This year’s bank failures are giving FDIC Chair Marty Gruenberg a chance to say, “I told you so.”

Nearly four years ago, in between stints as Obama and Biden’s FDIC chair, Gruenberg said in a Brookings Institution speech that the wind-down of large regional lenders posed an “underappreciated risk,” in part because of the banks’ reliance on uninsured deposits. He suggested that a way to protect the economy from a messy regional bank collapse would be to require the lenders to hold debt that could absorb losses when they fail.

Now, with the economy rattled by three regional bank failures this year, Gruenberg is set to double down in a follow-up Brookings speech this afternoon. It carries new weight post-SVB, with regulators close to proposing regulations reflecting his 2019 call to action. (Brookings is touting his earlier warning as “prophetic.”)

So why do Gruenberg and his allies want to force regional banks to hold more debt? 

Bank capital buffers — funds derived from shares issued to stockholders and money that lenders retain in earnings — generally get wiped out when the companies collapse. But debt issued by banks can last longer, providing an extra cushion when a failed bank is being sold or dismantled. It could also make uninsured depositors less likely to flee — as they did en masse at Silicon Valley Bank — if they know creditors will bear losses ahead of them.

Gruenberg in the 2019 speech talked about how he saw this in action when Washington Mutual failed during the 2008 financial crisis. WaMu had $13.8 billion of unsecured debt available to absorb losses.

If not for that pot of money, plus a ready and able buyer (JPMorgan Chase), the failure would have wiped out the Deposit Insurance Fund, and uninsured depositors would likely have had to take a loss, he said.

The debt requirements already apply to the eight U.S. megabanks, and Gruenberg and his fellow regulators have been looking to cast a wider net. Since SVB’s failure, Gruenberg and Federal Reserve regulatory chief Michael Barr have publicly floated the idea of applying it to banks with more than $100 billion in assets.

This idea isn’t without opposition, though, and the criticism doesn’t fall neatly along ideological lines.
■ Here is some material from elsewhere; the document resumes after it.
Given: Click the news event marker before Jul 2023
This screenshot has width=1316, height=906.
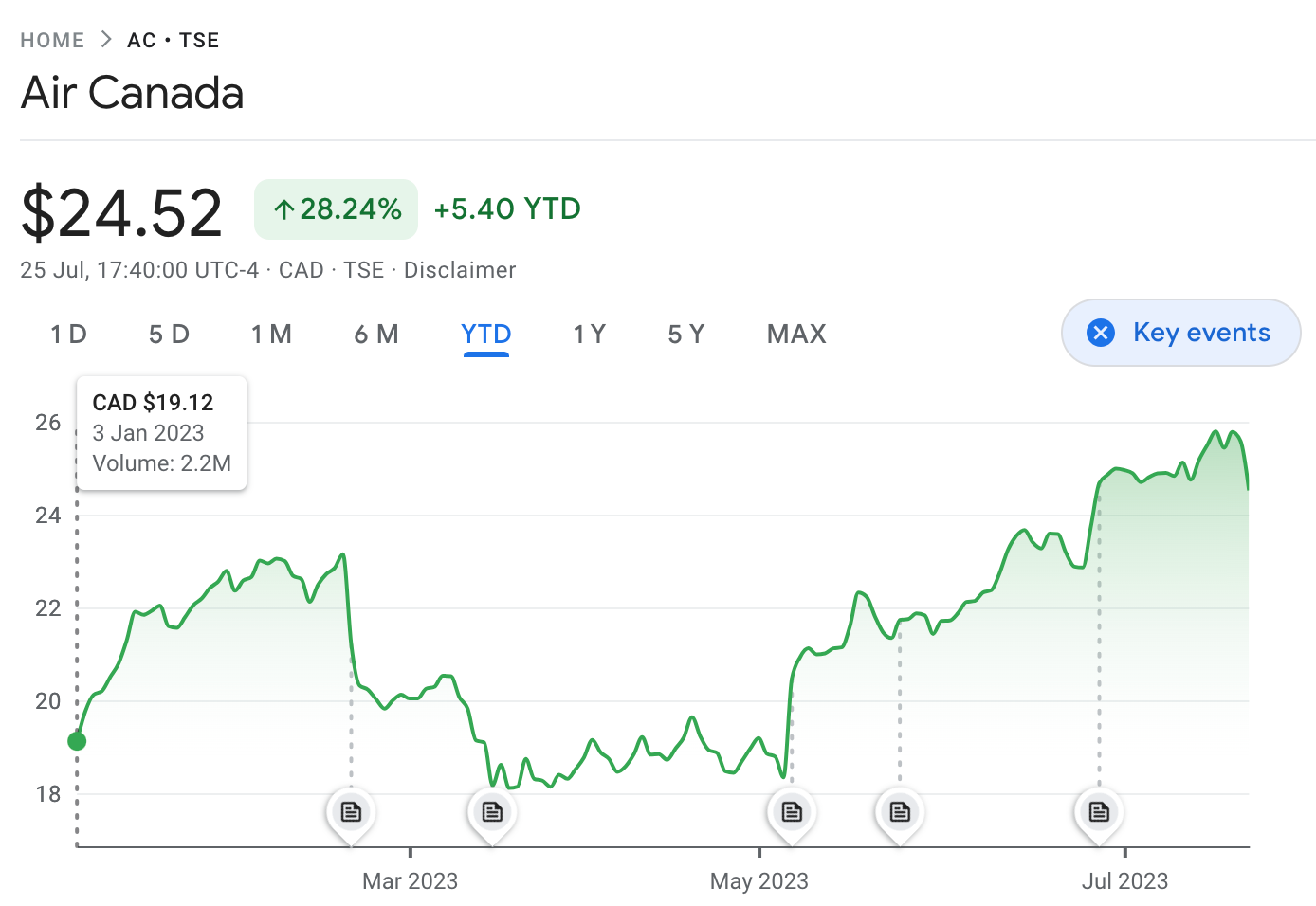Looking at the screenshot, I should click(x=1099, y=812).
Former FDIC Vice Chair Tom Hoenig, who generally favored more stringent rules, never liked the idea for the megabanks. In 2016 he said it was “paradoxical” to suggest that layering on leverage would be the best way to manage the effects of excess leverage and financial vulnerability.

“The goal is laudable,” he said. “But … it is fraught with problems.”

Happy Monday — Anyone else already checking out what’s new at Spirit Halloween? Send tips and gossip: Zach Warmbrodt, Sam Sutton.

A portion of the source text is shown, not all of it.